Aber auch die Aussenwirkung der Hörnumer Station war überdurchschnittlich: Von der Aktion Braderup 8:01 1 Kopiealten „Bretterbude“ gingen zwischen 1988 und 2000 wesentliche Ideen und Impulse für die  naturschutzpolitische Arbeit der gesamten Naturschutzgesellschaft aus. Das lag zum Einem, daran, daß durch das erste Seehundsterben im Sommer 1988, Sylt zum Zentrum der Aufmerksamkeit des Nordseeschutzes wurde und zum Zweiten, daß ich dort, statt in der Geschäftsstelle in Rendsburg, im selben Jahr als erster hauptamtlicher Biologe meinen Dienst antrat.
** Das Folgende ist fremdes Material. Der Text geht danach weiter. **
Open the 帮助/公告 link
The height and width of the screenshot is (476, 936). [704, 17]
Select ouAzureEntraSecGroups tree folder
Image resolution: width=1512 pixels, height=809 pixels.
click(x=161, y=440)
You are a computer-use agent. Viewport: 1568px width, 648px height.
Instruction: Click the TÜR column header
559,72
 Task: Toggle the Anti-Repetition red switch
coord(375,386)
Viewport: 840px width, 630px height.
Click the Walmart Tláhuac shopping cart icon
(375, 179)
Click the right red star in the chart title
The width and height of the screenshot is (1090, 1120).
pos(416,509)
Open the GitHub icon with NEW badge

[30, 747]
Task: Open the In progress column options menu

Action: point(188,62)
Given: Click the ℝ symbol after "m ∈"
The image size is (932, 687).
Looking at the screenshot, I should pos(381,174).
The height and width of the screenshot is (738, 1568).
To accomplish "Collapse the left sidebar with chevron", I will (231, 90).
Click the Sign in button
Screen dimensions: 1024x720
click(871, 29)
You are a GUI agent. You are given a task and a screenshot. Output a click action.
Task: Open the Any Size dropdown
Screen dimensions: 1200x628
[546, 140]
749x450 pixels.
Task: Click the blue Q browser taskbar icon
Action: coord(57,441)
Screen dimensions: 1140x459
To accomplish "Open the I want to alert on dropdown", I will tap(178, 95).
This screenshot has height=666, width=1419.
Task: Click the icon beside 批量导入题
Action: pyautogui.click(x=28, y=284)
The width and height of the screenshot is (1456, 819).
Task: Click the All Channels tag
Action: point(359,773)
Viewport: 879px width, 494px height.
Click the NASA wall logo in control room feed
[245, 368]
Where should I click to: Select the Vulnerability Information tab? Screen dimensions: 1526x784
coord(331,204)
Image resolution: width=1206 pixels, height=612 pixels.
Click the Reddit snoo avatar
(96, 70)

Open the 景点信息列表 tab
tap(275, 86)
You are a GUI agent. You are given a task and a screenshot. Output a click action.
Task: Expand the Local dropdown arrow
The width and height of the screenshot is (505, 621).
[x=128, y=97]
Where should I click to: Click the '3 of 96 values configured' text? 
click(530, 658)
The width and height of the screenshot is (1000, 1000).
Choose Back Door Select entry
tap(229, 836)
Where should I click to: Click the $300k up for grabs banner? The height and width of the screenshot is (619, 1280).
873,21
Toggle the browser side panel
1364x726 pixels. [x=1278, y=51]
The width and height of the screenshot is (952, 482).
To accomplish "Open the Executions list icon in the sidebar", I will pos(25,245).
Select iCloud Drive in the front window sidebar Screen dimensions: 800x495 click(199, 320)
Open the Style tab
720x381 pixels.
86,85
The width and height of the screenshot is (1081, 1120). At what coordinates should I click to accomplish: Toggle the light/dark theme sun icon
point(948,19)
Da ich auch mit der Funktion des Verbandssprechers betraut wurde und die gesamte Medienarbeit von Hörnum aus aufbaute und durchführte, geriet die Schutzstation Sylt nicht selten bundesweit in die Schlagzeilen.

Dauerhafte Akzente wurden auch durch zwei Naturschutzprojekte gesetzt, die von hier aus koordiniert wurden: Das Kegelrobben-Schutzprojekt und das Projekt zum Schutz der Schweinswale. In beiden Fällen wurde von der Hörnumer Schutzstation aus wichtige Pionierarbeit geleistet, da beide Meeressäugerarten vor der Öffentlichkeitsarbeit dieser Projekte den Bundesbürgern und größtenteils sogar den Einheimischen weitgehend unbekannt waren. Die erste Pressemitteilung zur Sichtung lebendiger Schweinswale vor Sylt schrieb ich im November 1989 auf einer rostigen „Gabriele“ Schreibmaschine im Holzbüro des Norwegerhauses. Sie machte via Dpa bundesweit Schlagzeilen. Hunderte von Aktivitäten folgten, die schliesslich 1999 ganz wesentlich zur Einrichtung des ersten Walschutzgebietes Europas, ausgerechnet vor den Inseln Sylt und Amrum beitrugen.

Von Sylt aus startete ich mit motivierten Zivis zu vielen Aktionen, die teilweise bis nach Holland, Dänemark und England führten, um für internationalen Nordseeschutz zu agieren. Sämtliche Landesumweltminister statteten uns in Hörnum einen Besuch ab, von zahlreichen Promis aus Politik, Funk und Fernsehen, gar nicht zu reden. Das Wesentliche war der Charme des Hauses: eine Mischung aus Skihütte, Vogelwartromantik, Pfadfinderlager und Aktionscamp.

Norwegerhaus, wir haben dich geliebt! du bist wahrscheinlich die letzte Schutzstation alten Schlages und hast bald gänzlich ausgedient!?

Noch steht die alte Bretterbude und wird derzeit zu 80% als Unterbringung für Mitarbeiter genutzt (20% als Bernsteinwerkstatt). Die Nordsee-Ausstellung ist in die 100 m entfernte Arche umgezogen. Dort lohnt sich ein Besuch- sie setzt sich wohltuend von anderen Einrichtungen der Insel ab.

Was die SW Hörnum leider nicht mehr ausstrahlt, ist der Enthusiasmus und der Biss in aller Öffentlichkeit mit bunten Aktionen für Forderungen des Naturschutzes zu kämpfen-aber das liegt wohl zum einen an Bremsblöcken in der Verbandsverwaltung und zum anderen  auch am allgemeinen Zeitgeist. Derzeit ist wieder mehr naturkundliche Bestimmungsarbeit gefragt. Ein Grund, weshalb ich der Station die Replik eines umfassenden Schlüssels zur Identifikation von Algen der Nordsee zum 40.Geburtstag geschenkt habe (British Seaweeds-ein uraltes, aber sehr genaues Standardwerk).

Ich wünsche der Schutzstation weitere gute Jahrzehnte auf Sylt und stets eine fitte Naturschutztruppe, die etwas bewegen will.